MD5 and SHA-1 are fast hash functions designed for data integrity, not password storage. Modern GPUs can compute billions of MD5 hashes per second, making brute-force attacks trivial. A database of MD5-hashed passwords can be cracked in minutes using rainbow tables. Laravel uses bcrypt (or argon2) by default through Hash::make(), but legacy code or custom authentication may bypass this. Any password hashed with md5() or sha1() should be considered compromised.

How to Fix

  1. 1

    Find all weak hashing in your codebase

    Search for md5 and sha1 used in authentication or password contexts:
    grep -rn 'md5(\|sha1(' app/ --include='*.php'

    Look specifically for: - md5($password) or sha1($password) - Custom authentication that compares md5 hashes - Legacy database columns with 32-character (md5) or 40-character (sha1) hashes

    Note: md5() used for cache keys, ETags, or non-security purposes is acceptable.
  2. 2

    Replace with Hash::make() and Hash::check()

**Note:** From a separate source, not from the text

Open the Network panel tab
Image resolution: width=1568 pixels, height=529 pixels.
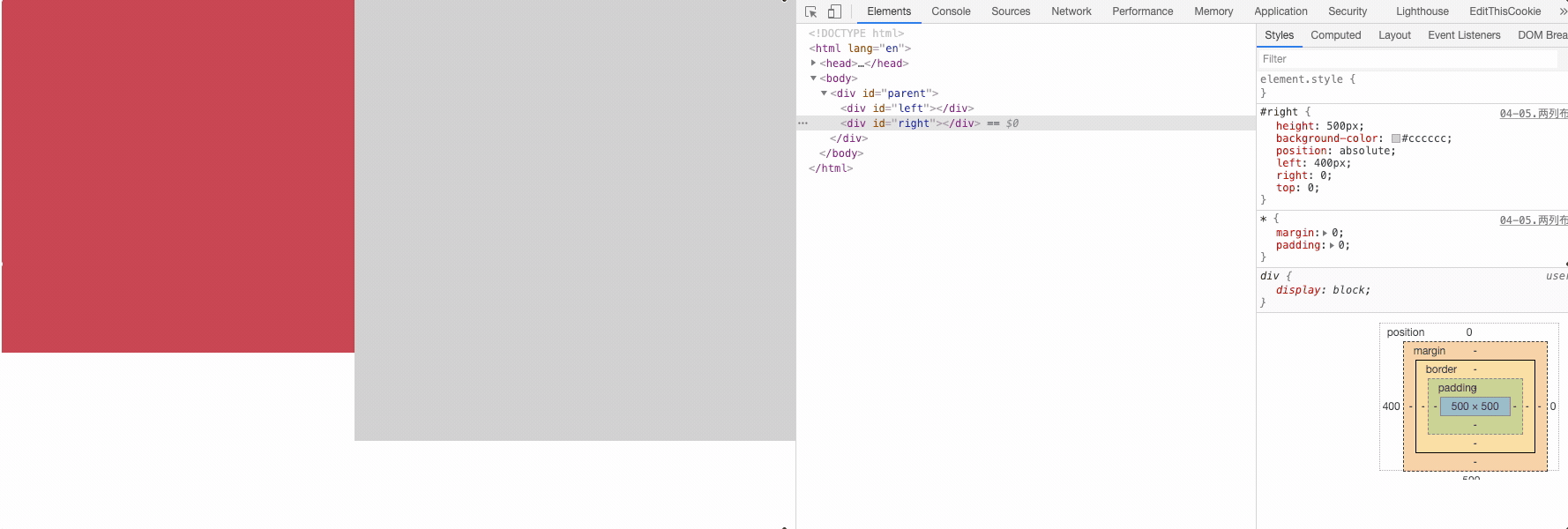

    Use Laravel's built-in hashing:

    use Illuminate\Support\Facades\Hash;
    // Hashing a password
    $hashed = Hash::make($password);
    // Verifying a password
    if (Hash::check($plaintext, $hashed)) {
        // Password matches
    }
    // In a User model / registration
    User::create([
        'password' => Hash::make($request->password),
    ]);

    Laravel's Hash facade uses bcrypt by default with automatic salt generation. You can configure the algorithm in config/hashing.php.

  3. 3

    Migrate existing md5/sha1 passwords

    For existing users with legacy hashes, rehash on login:

    // In your LoginController or custom auth logic
    if ($user && md5($password) === $user->password) {
        // Legacy hash matches — rehash with bcrypt
        $user->update([
            'password' => Hash::make($password),
        ]);
        Auth::login($user);
    }

    After a reasonable migration period, force remaining users to reset their passwords.

How to Verify

Check your database for short hash values (md5 = 32 chars, sha1 = 40 chars, bcrypt = 60 chars):

SELECT id, LENGTH(password) as hash_length FROM users WHERE LENGTH(password) < 60;

Any results indicate weak hashing. Run php artisan stackshield:scan --check=SS042 to scan for md5/sha1 usage in code.

Prevention

Never use md5() or sha1() for passwords. Always use Hash::make(). Configure bcrypt rounds in config/hashing.php (default 12 is good). Consider upgrading to argon2id for new applications. Use StackShield to scan for weak hashing patterns.

Frequently Asked Questions

Is sha256 safe for password hashing?

No. SHA-256 is faster than md5/sha1 but still a fast hash function. Password hashing requires intentionally slow algorithms like bcrypt, argon2, or scrypt that make brute-force attacks computationally expensive. Use Hash::make() which handles this correctly.

What bcrypt rounds should I use?

Laravel defaults to 12 rounds, which takes about 250ms to hash. This is a good balance between security and performance. Increase to 13-14 if your server can handle it. You can set this in config/hashing.php or .env with BCRYPT_ROUNDS.